Yigal Schleifer recently received a Hollings Center Small Grant to organize a series of workshops for early-career Turkish and American journalists working in Turkey. Yigal has extensive experience as a freelance journalist in Istanbul where between 2002 and 2010 he worked as a correspondent for the Christian Science Monitor and the Eurasianet website. During this time he covered Turkey and the surrounding region, and his work has appeared in prominent American and international media outlets in addition to his own blog, istanbulcalling.blogspot.com. Yigal was an active participant in both of the Hollings Center’s Turkey-U.S. Next-Generation Dialogues in Istanbul, and he was awarded a grant in order to delve deeper into some of the issues discussed at the dialogues.
Yigal organized six training workshops, bringing together eleven American and Turkish journalists whose work spans the Turkish media landscape. Participants heard from experts in the field, shared their own experiences, engaged in critical discussions and created an ongoing support network. Workshop discussions focused especially on the coverage of Turkey-U.S. relations and the challenges of reporting on related topics across the region.
Sanem Güner, Istanbul Representative of the Hollings Center, recently sat down with Yigal to talk about the workshops.
Sanem: What gave you the idea to organize these workshops for young Turkish and American journalists?

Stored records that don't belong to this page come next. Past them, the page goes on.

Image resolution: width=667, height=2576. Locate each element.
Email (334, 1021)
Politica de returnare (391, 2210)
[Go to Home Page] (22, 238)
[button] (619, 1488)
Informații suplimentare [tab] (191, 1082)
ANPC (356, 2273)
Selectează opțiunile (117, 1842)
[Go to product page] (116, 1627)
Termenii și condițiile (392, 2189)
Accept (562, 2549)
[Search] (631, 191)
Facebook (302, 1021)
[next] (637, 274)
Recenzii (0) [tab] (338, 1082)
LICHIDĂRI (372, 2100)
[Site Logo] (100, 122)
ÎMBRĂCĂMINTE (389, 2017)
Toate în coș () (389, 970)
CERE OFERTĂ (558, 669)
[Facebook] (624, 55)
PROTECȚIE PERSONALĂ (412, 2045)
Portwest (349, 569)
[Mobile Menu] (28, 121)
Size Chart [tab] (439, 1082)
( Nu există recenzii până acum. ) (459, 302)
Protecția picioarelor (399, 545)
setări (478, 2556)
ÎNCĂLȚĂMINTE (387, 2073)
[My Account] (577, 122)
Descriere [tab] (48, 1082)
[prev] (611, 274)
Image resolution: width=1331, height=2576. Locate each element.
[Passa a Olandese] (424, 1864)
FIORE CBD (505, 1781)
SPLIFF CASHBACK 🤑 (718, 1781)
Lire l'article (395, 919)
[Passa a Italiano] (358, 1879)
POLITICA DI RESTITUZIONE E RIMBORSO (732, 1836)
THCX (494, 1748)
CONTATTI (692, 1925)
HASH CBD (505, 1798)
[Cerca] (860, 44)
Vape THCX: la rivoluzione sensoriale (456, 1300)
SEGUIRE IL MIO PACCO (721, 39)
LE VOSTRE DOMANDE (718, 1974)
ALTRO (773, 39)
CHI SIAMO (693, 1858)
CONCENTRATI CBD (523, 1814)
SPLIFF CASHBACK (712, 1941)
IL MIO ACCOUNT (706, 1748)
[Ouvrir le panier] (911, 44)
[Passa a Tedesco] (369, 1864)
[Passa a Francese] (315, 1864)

Yigal: The impetus for the workshops arose from the lack of interaction between Turkish and foreign journalists in such an organized and collaborative format. There is a lack of understanding of how delicate covering the Turkey-U.S. relationship can be, and it seems like sharing information on a professional level would be very beneficial. I think Turkey-U.S. relations are really key, and I think there is a lot of misunderstanding and a lot of problematic coverage surrounding the relationship in both countries. Looking at the Turkey-U.S. angle helps to understand other regional issues such as Turkey’s relationships with Syria, Iran and Israel, for example. There is also really never any time, as a journalist in any country, to just take a break from the daily rush of covering the news and reflect on your work, your coverage, your biases, organizational pressure and how these all affect what your end product looks like. Since there are not many dialogue conferences like those that the Hollings Center organizes, journalists have few chances to engage directly with colleagues who may hold different perspectives.
Sanem: What were the most interesting issues that arose in the workshops?
Yigal: It was very interesting for the American journalists to see how their Turkish colleagues arrived at their current positions. Young Turkish journalists are frequently thrust into positions of responsibility quite early without having a lot of substantive previous experiences, often without having worked as a foreign correspondent or necessarily having traveled much. On the American side it is quite different. The American journalists gained valuable insight into how the Turkish media operates. Looking at regional coverage it was particularly interesting delving into how American news organizations covered the Iranian elections and how Turkish perceptions differed from American perceptions. Discussions were very valuable because we had people in the group who were actually directing that coverage, so it was not just theoretical. We talked about practical decisions made in the newsroom, why those decisions were made and what they mean.
Sanem: What did participants take away from the experience?
Yigal: It was most useful for the participants, I think, to get sense of how the press operates for their colleagues both at other news agencies and across national lines. Overall, I feel that workshop participants came away with better nuanced understandings of the Turkey-U.S. relationship, how the relationship can frame reporting on the region, how Turkey’s regional policies affect the relationship with the U.S., how public opinion can shape media coverage, how the media shapes public opinion and gaps that exist in current coverage. Participants really saw the value in communicating this way about these important issues. All are very keen on continuing to meet and creating a regular mechanism for continuing their dialogue. I think this is the most important result.